12. We have already referred to the definition of 'dealer' in the Act. The inclusive portion found in the Kerala Act and which was the subject-matter of interpretation by the Supreme Court in Deputy Commissioner v. Palampadam Plantations Ltd. : [1969]3SCR674 is conspicuously absent in the Tamil Nadu Act. Consequently, we hold that the said decision of the Supreme Court does not help the assessee in this case.
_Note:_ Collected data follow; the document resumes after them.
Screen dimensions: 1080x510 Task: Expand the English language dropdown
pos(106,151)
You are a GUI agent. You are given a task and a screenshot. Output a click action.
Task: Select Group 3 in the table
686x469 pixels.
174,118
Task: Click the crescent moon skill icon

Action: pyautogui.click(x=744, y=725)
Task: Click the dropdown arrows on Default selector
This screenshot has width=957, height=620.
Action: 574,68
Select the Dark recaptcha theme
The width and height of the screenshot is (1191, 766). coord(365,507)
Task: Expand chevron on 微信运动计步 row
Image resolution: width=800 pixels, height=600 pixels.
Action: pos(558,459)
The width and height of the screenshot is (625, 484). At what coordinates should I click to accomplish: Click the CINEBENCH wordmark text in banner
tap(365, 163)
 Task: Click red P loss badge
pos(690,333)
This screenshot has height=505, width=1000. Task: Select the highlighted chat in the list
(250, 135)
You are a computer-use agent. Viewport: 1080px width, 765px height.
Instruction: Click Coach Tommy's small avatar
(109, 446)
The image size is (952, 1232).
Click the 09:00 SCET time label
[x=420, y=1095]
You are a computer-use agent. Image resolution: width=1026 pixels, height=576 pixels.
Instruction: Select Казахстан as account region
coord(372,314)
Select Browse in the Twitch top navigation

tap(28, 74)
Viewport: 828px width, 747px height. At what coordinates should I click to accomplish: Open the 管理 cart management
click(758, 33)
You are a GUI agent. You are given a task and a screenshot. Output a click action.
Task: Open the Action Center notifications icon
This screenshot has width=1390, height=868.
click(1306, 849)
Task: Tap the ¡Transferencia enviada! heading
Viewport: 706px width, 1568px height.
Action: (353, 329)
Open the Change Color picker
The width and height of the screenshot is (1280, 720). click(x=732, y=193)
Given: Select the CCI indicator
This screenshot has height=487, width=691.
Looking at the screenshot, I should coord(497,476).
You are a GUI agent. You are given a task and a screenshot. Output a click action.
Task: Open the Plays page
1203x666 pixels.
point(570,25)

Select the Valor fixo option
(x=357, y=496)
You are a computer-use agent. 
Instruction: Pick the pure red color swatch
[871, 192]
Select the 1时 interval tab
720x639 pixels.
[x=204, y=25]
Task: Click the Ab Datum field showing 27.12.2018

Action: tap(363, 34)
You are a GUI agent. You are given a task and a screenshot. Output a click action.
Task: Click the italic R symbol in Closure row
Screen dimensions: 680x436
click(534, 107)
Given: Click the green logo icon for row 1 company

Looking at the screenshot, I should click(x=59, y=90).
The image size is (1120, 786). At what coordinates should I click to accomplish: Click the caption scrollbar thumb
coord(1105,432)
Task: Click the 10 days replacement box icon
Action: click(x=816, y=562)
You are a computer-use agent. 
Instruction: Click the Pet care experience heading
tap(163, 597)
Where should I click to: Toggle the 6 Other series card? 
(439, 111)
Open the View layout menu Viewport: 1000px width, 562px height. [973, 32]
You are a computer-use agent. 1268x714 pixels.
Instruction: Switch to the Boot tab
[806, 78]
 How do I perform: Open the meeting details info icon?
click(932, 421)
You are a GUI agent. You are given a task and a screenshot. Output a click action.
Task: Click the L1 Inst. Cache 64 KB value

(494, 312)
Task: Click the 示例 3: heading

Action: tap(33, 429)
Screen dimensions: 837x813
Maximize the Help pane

13. Mr. Srinivasan then referred to the decisions in Kuttirayin and Co. v. State of Kerala [1976] 38 STC 282 and Deputy Commissioner (C.T.) v. Sree Shanmuga Estate [1979] 43 STC 226. We don not derive any support from these cases on the question arising for decision in this case. In the circumstances, we hold that the timber cut from the land of the assessee and sold by the assessee is liable to sales tax. We therefore dismiss the tax revision case. The department will be entitled to its costs. Counsel's fee is fixed at Rs. 250.